Household energy policy has changed significantly over the past 10 years. The coalition government scrapped treasury-funded schemes to support those most vulnerable to fuel poverty (defined until last month as a household needing to spend more than 10% of income on heating). Under schemes such as Warm Front, eligible households - usually those with poor energy efficiency and low incomes - received improvements like free insulation or a new boiler.

This was aimed at reducing energy bills and working towards climate change commitments by reducing carbon emissions. At the same time the energy companies had a number of social and environmental commitments, such as providing household insulation for free, and in some cases supporting the retrofit of entire houses.

Since the 2010 election, energy companies have been under greater financial pressure to support those households in fuel poverty, and those in particularly inefficient, un-insulated homes that are hard to tackle and therefore costly to live in. The cost to do so is now met from energy bills rather than general taxation.

This move has been highly criticised. For example, Sir John Hills, leading the fuel poverty review, commented that: “since energy expenditure makes up a large proportion of overall spending for lower-income households, this increase in energy costs represents a relatively regressive means of funding a policy.”

Fuel poverty charity National Energy Action has argued that it was “perverse” that as fuel poverty and carbon emissions rise, those households struggling most pay a disproportionate amount through fuel bills, rather than a more proportional rate via progressive taxation.

The UK has legally binding obligations to both reduce fuel poverty and address climate change. At a glance these two aspects of energy policy might appear to be in conflict with each other. An increase in household energy use may reduce fuel poverty but lead to increased carbon emissions, whereas climate change policies aimed at reducing energy use by increasing bills may increase fuel poverty.
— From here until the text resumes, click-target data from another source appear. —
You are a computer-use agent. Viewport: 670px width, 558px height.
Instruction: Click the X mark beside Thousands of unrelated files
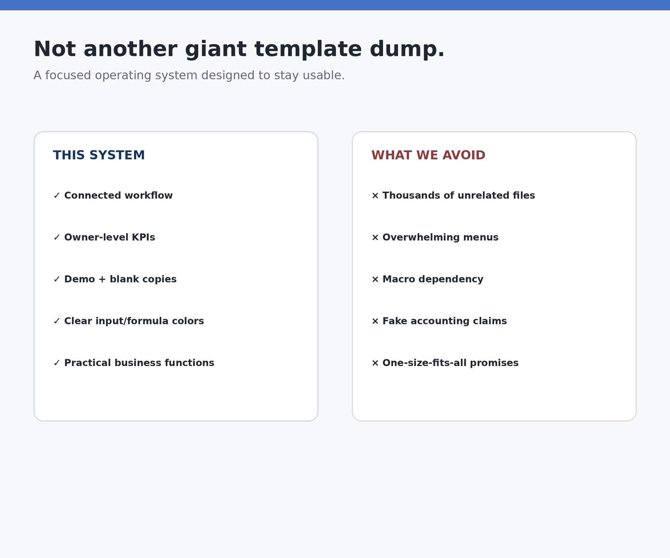375,195
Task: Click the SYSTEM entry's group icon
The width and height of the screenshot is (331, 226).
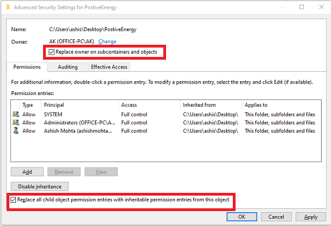Action: [15, 114]
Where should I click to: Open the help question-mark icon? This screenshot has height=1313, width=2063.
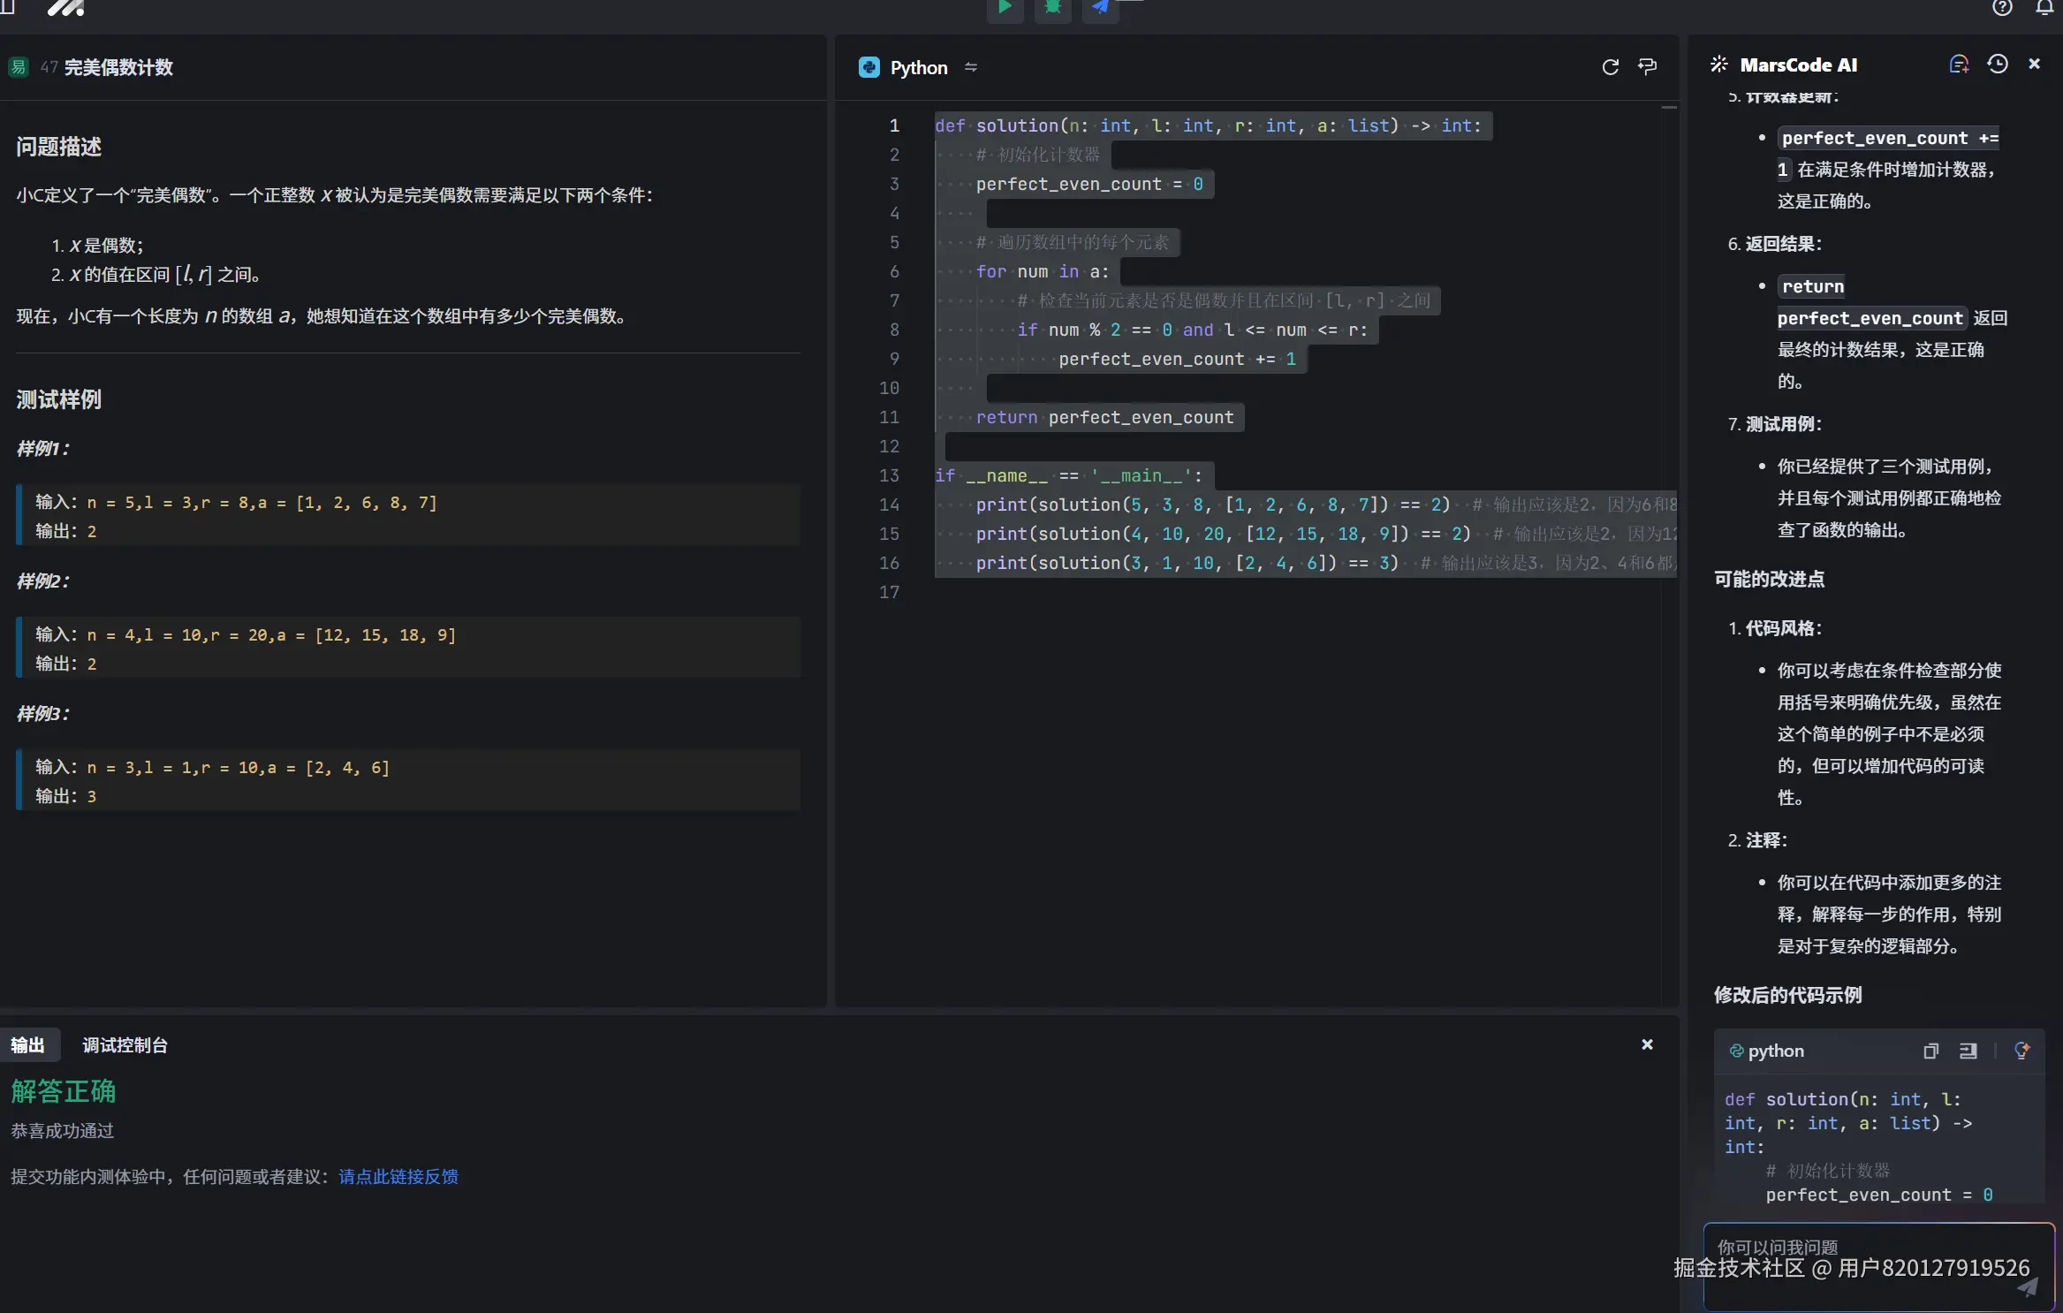tap(2002, 8)
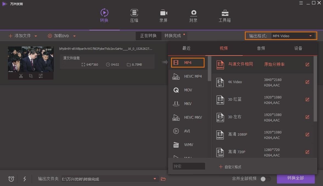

But improving the insulation and energy efficiency of Britain’s notoriously leaky housing stock is seen as the most effective way of meeting these goals simultaneously. Miliband’s proposed price freeze, on the other hand, is a short-term measure that ignores the issues of poor quality housing. Without addressing these, it will be hard to meet the carbon reduction climate goals, jeopardising the chance to improve housing and help lower energy bills in the future.

The “big six” energy companies cannot be held solely responsible for rising household energy bills. Given the legal commitments to reducing fuel poverty and carbon emissions perhaps Ed Miliband should reconsider what role the government should play in delivering social and environmental policies, instead of offloading the responsibilities to the private sector.

Improvements to the housing stock and targeted support for those in most need are perhaps more effective ways of addressing these legal commitments, rather than a short-term freeze in prices.